Vencido esse desafio, foi necessário conhecer mais esse sujeito, o que ele sabia e como ele aprendia. Esse, com certeza, foi o desafio mais difícil, mas compensador. Como não precisávamos ter a rigidez da escola tradicional, tivemos tempo de aprender com eles e eles conosco. Nessa experiência, descobrimos que, para estar na EJA, exige-se conhecimento, militância e luta constante, pois, à medida que os jovens e os adultos circulavam pelo campus e pelo bloco G, espaço esse que abrigava professores do curso de Pedagogia da UFU e coordenações administrativas da Faculdade de Educação, houve inicialmente um certo estranhamento: pois quem eram aquelas pessoas tão simples que circulavam nos corredores desse bloco na UFU? Aos poucos, alunos e professores da FACED foram aprendendo a conviver e a respeitar-se mutuamente.

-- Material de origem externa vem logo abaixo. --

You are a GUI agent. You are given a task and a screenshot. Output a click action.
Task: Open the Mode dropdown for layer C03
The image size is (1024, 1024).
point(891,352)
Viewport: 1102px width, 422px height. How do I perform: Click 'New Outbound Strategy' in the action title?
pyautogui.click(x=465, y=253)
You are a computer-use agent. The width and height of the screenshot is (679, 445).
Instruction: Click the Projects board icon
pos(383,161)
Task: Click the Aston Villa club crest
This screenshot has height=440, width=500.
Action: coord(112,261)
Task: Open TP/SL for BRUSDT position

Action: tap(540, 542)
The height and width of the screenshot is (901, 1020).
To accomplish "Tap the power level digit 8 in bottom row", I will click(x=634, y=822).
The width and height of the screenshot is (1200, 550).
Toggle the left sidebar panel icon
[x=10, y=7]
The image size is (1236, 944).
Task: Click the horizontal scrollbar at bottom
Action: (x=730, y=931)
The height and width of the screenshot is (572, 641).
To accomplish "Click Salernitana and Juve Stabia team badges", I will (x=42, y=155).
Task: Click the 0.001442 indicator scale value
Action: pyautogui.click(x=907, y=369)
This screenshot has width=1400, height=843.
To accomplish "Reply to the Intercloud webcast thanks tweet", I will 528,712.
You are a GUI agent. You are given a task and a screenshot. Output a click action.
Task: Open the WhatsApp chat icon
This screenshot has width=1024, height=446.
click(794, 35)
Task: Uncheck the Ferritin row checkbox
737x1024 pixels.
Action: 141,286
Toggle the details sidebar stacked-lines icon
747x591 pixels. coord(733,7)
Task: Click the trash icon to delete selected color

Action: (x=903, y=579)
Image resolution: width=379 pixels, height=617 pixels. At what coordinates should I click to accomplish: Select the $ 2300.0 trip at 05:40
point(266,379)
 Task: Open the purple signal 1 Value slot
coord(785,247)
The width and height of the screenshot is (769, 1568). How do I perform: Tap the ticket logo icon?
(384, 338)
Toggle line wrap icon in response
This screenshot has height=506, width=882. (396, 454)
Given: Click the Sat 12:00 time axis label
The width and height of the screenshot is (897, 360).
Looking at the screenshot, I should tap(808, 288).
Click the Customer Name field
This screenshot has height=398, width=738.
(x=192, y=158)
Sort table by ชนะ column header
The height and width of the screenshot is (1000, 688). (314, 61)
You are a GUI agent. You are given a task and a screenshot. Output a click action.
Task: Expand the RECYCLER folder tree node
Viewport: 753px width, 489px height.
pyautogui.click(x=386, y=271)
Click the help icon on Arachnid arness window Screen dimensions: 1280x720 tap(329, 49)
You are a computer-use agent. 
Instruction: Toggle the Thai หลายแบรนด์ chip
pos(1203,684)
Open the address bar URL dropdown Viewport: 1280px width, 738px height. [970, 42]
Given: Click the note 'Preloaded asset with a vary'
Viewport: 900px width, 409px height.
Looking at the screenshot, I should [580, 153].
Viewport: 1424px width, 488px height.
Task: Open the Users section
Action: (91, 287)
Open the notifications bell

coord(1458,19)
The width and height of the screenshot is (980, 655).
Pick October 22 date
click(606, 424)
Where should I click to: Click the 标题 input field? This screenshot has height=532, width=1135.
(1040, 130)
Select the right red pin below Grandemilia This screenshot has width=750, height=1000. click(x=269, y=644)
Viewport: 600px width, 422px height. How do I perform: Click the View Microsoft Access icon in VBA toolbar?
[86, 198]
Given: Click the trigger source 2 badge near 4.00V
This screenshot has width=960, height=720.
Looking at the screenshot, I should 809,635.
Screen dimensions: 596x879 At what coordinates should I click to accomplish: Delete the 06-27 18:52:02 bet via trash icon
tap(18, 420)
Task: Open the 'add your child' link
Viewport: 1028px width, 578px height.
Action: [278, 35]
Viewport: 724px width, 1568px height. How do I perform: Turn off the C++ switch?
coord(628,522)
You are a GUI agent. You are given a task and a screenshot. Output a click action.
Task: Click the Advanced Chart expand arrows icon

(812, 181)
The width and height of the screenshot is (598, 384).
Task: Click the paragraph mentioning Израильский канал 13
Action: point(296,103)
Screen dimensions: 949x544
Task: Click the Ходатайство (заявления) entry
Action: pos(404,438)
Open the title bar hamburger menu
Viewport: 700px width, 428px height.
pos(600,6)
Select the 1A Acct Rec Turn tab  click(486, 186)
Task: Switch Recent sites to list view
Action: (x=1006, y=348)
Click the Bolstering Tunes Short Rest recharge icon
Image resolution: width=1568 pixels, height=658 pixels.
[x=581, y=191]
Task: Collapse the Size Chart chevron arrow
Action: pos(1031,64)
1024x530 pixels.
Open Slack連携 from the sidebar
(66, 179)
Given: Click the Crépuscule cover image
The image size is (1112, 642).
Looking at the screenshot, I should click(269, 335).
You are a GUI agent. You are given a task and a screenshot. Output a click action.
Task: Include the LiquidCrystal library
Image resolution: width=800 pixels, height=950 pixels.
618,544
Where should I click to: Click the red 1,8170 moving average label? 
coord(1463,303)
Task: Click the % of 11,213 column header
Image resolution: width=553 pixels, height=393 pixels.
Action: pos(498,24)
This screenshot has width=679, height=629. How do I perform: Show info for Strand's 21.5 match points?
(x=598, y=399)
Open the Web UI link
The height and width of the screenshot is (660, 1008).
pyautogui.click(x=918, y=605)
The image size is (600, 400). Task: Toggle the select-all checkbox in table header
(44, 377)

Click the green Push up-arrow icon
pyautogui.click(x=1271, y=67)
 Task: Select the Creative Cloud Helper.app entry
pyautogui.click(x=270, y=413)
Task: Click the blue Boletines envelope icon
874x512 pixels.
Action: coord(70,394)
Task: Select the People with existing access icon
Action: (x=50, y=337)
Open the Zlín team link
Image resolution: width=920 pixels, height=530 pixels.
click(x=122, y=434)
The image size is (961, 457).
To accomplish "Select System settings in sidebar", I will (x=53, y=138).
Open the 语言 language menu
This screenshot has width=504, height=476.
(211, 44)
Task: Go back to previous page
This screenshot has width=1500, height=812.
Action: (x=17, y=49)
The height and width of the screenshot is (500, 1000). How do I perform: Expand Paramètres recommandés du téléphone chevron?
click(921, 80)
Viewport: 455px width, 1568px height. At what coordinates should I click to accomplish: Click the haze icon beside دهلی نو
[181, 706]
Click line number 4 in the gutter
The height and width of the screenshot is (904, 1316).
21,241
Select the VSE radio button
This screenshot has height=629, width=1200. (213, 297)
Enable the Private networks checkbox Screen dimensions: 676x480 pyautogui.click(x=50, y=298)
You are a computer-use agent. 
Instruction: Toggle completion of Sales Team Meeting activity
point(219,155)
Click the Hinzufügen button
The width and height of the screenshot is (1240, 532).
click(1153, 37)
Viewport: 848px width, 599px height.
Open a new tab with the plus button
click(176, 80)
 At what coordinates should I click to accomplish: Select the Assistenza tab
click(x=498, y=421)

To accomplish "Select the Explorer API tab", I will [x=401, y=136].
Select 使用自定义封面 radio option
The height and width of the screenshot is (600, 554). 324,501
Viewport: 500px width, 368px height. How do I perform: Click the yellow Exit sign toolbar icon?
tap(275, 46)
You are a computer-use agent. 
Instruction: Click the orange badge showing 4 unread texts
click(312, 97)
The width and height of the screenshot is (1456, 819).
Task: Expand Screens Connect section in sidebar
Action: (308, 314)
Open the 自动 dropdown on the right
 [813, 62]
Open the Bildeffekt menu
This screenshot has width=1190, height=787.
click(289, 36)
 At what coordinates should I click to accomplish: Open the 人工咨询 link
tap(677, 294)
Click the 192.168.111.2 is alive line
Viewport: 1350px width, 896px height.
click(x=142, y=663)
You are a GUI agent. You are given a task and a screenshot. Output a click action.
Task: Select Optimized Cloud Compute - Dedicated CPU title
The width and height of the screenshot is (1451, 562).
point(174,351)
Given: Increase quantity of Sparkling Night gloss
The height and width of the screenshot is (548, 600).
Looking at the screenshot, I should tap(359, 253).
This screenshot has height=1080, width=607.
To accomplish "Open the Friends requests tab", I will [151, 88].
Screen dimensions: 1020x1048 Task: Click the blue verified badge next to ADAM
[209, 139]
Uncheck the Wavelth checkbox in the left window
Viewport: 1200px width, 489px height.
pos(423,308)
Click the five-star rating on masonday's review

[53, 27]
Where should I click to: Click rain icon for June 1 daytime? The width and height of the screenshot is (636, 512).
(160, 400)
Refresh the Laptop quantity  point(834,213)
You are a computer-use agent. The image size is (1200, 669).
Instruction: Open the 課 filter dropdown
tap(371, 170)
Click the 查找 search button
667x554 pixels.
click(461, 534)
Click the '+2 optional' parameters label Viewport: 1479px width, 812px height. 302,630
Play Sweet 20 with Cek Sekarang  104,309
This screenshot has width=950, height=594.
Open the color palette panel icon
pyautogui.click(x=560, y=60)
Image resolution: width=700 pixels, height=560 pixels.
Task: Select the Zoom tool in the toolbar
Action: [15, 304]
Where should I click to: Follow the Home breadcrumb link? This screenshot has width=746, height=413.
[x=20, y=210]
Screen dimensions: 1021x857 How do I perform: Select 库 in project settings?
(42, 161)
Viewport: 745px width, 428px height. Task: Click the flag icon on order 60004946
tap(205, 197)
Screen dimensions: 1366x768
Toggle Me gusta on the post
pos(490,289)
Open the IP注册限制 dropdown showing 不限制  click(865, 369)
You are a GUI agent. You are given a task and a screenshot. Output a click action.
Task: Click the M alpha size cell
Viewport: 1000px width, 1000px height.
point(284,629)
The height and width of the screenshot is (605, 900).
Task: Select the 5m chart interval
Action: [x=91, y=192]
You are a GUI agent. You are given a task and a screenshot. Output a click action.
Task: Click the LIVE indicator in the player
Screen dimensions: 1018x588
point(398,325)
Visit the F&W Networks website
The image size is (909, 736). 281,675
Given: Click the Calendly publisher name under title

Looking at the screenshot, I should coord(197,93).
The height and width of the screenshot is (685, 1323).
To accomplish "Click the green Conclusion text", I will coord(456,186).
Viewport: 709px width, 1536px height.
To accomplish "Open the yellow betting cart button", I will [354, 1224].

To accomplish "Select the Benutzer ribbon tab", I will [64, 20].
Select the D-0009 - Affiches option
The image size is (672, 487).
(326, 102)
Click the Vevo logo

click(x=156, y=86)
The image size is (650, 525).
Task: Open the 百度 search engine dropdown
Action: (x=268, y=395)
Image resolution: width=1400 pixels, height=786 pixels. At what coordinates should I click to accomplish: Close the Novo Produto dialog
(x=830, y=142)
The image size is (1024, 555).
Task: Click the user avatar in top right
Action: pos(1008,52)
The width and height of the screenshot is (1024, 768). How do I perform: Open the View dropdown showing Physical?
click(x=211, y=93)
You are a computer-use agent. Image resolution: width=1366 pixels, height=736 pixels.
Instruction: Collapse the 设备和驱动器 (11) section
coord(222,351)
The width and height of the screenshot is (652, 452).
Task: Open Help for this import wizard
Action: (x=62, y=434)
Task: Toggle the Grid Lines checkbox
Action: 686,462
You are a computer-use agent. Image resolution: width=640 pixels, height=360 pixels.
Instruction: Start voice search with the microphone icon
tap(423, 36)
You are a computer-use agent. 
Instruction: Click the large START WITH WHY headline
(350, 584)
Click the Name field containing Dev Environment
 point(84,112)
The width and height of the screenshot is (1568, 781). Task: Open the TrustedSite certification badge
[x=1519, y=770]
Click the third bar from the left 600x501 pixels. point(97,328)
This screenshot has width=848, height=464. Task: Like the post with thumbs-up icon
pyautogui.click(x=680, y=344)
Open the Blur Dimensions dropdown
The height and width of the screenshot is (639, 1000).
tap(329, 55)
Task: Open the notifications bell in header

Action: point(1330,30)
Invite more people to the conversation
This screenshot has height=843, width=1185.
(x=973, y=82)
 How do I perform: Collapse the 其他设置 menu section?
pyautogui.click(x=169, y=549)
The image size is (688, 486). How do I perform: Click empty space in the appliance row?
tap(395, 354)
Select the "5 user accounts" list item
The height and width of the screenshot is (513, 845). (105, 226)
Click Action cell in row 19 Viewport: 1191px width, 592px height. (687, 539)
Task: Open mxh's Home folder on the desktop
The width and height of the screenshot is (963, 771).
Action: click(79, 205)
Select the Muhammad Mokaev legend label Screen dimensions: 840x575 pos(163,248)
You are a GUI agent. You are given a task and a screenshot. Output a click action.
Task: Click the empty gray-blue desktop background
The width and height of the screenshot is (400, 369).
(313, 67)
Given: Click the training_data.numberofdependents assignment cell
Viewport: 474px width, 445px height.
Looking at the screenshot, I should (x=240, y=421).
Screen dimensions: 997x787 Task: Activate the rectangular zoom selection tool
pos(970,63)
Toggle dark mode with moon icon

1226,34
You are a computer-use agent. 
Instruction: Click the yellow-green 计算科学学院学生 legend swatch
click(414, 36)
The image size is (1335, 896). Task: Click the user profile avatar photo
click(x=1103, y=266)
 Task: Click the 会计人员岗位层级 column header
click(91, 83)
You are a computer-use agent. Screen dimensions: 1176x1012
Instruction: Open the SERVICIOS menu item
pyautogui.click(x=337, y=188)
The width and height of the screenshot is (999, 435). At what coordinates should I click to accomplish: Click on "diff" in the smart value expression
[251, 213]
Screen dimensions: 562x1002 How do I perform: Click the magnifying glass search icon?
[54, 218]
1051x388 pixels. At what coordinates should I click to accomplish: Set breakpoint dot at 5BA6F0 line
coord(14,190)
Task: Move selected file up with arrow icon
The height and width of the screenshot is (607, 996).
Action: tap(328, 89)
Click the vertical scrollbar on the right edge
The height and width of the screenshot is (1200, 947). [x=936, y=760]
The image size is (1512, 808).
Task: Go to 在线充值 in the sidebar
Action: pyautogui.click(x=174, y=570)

Esse projeto de extensão foi proposto com data de início e fim, assim como acontece com todos os projetos de extensão e pesquisa. Entretanto, para nossa surpresa, o projeto funciona até hoje, perdura e persiste, mesmo sem ter apoio financeiro. A coordenação geral do projeto assumia junto com os estagiários, todos os voluntários, as despesas de xerox e lanches. A Faculdade de Educação da UFU doava também materiais de consumo que sobravam de outros projetos de extensão. Pode parecer estranho, mas todos os projetos da sala de EJA foram enviados aos diferentes editais da UFU e nenhum deles foi aprovado. O Grupo de pesquisa da Professora Sônia Santos, adotou essa sala, pois ela foi e continua sendo fonte de inspiração para novas investigações. Assim, não paramos de lutar a favor das desigualdades no nosso país e na academia (SANTOS, 2016).

Esse breve contexto do Programa da UFMG e do projeto da UFU nos permite refletir sobre a viabilidade, longevidade e integração de projetos de pesquisas, extensão e docência no campo da EJA. Um primeiro ponto a ser destacado nessa reflexão diz respeito ao conceito de extensão.

Refletindo sobre a função que a extensão pode ter na oferta e de como isso ainda acontece nos meios acadêmicos, consideramos pertinente trazer um fragmento de uma de obra de Paulo Freire, pouco divulgada: Extensão ou Comunicação? Esse livro foi inicialmente publicado no Chile, em 19697, durante o exílio de Freire no país. É interessante o ponto de partida de Freire para trazer à tona os problemas que envolvem os trabalhos na extensão, identificados no contexto da reforma agrária chilena e no contexto educacional brasileiro, com reflexões ainda presentes na contemporaneidade.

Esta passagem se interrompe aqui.